While working in https://github.com/pandas-dev/pandas/pull/29799, it was quite hard to add a new return value from lib.infer_dtype
. There are many places where we do something like
inferred_dtype = lib.infer_dtype(values)
if inferred_dtype == "string":
...
if inferred_dtype in {"datetime", "integer"}
...
It was hard to grep for these.

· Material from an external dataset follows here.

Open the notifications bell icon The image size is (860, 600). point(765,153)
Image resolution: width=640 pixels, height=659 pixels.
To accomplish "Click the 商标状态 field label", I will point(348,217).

Could we instead define an enum
class InferredType(enum.Enum):
STRING: "string"
INTEGER: "intger"
MIXED_INTEGER: "mixed-integer"
...
And then return InferredType.INTEGER
, and update all our checks for
if inferred_dtype == InferredType.INTEGER
I think this should be entirely backwards compatible, since we're still just returning the string.
Comment From: jreback
yep this is generally a good idea
Comment From: alimcmaster1
Sounds good this would be neat.
I guess the check would be
if inferred_dtype == InferredType.INTEGER.value
I can potentially take a look at this is we feel its worth doing.
Comment From: theoniko
Hello @TomAugspurger, @mroeschke, @alimcmaster1, @jreback Could you please have a look to https://github.com/pandas-dev/pandas/pull/52517 and give me feeback pr is in the right direction? I am also not sure about https://github.com/pandas-dev/pandas/blob/b1dbbe08fd958afd8df4bbec437215daf2773c06/pandas/_libs/lib.pyx#L1522?
Comment From: theoniko
Could somebody have a look to my pr and give feedback?